▶ Exercise instructions:
Beginning with the line that includes "Task: Select the Light source label" and ending with the last line of the entries below, set down each line exactly; include no pictures.

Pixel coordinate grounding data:
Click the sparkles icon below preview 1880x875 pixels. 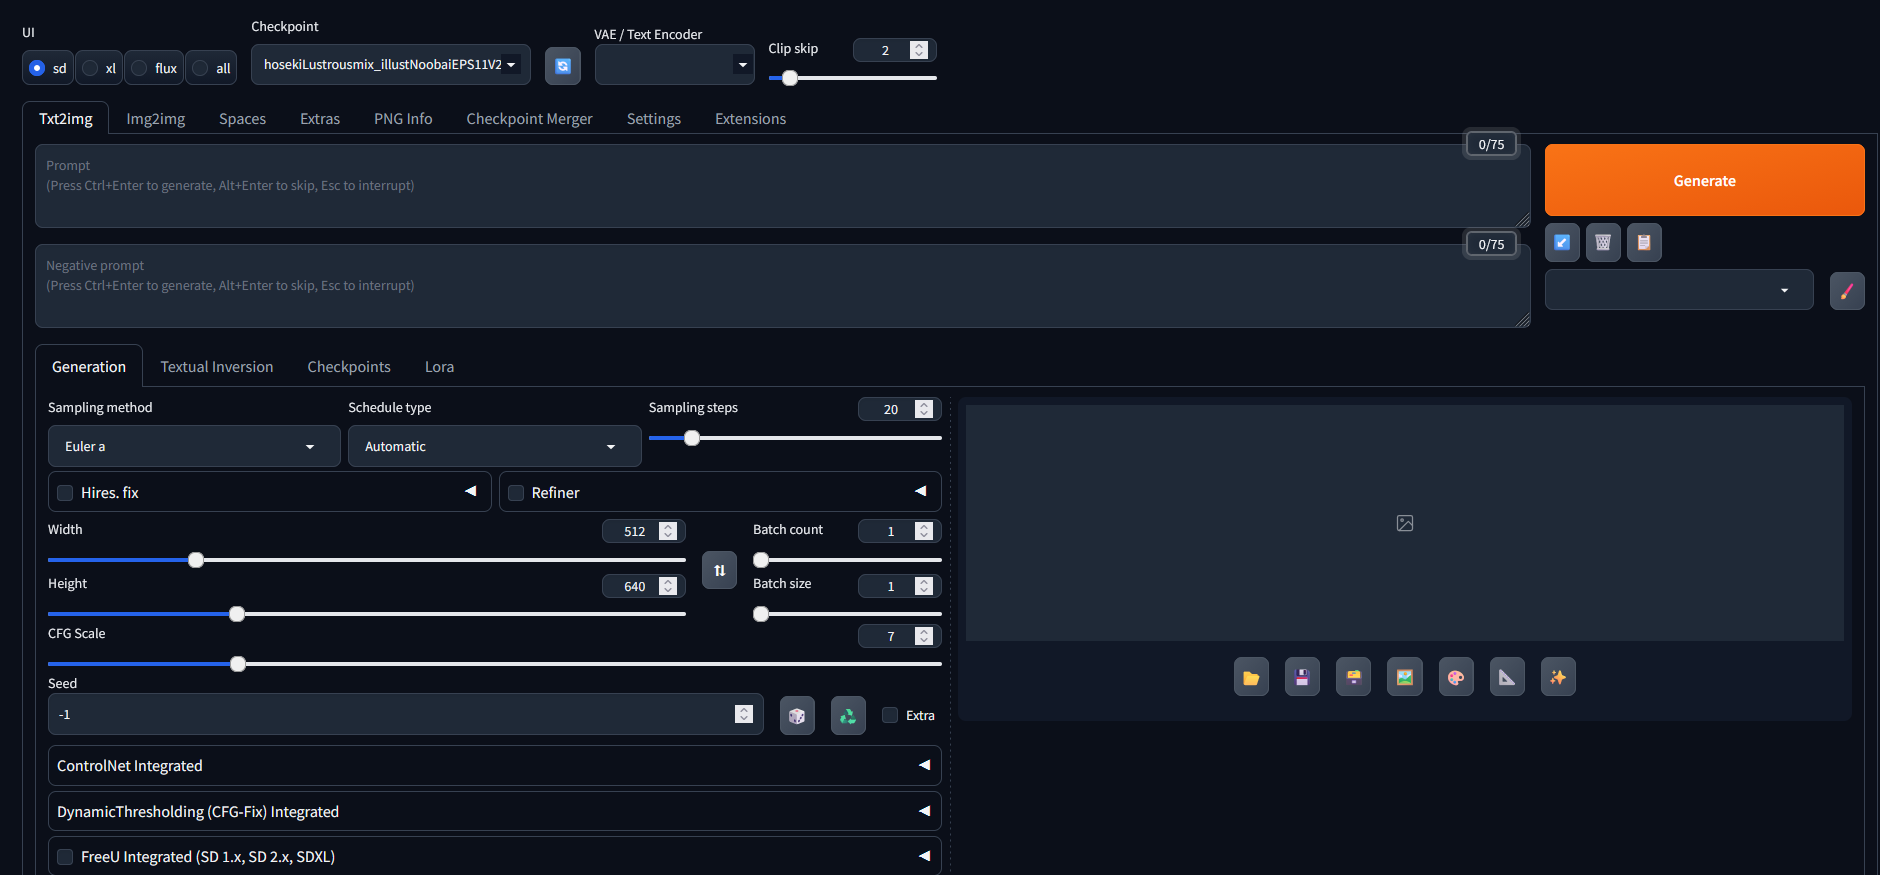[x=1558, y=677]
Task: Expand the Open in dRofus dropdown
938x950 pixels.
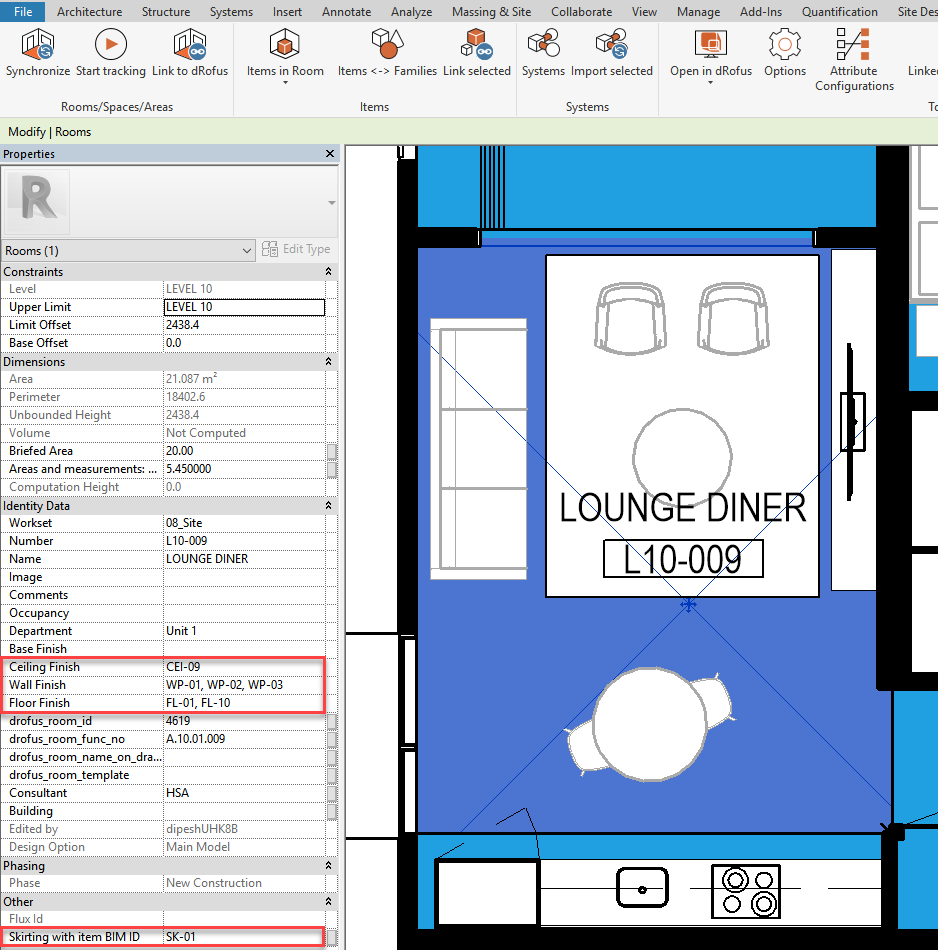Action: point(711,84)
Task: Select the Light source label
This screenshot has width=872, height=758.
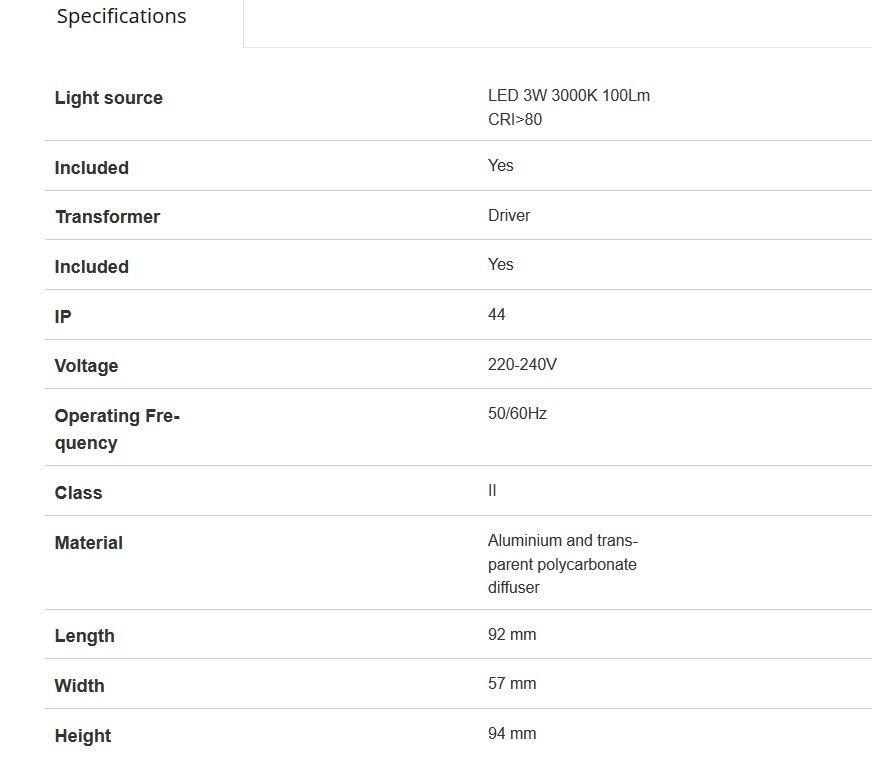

▶ Task solution:
Task: Select the Light source label
This screenshot has width=872, height=758.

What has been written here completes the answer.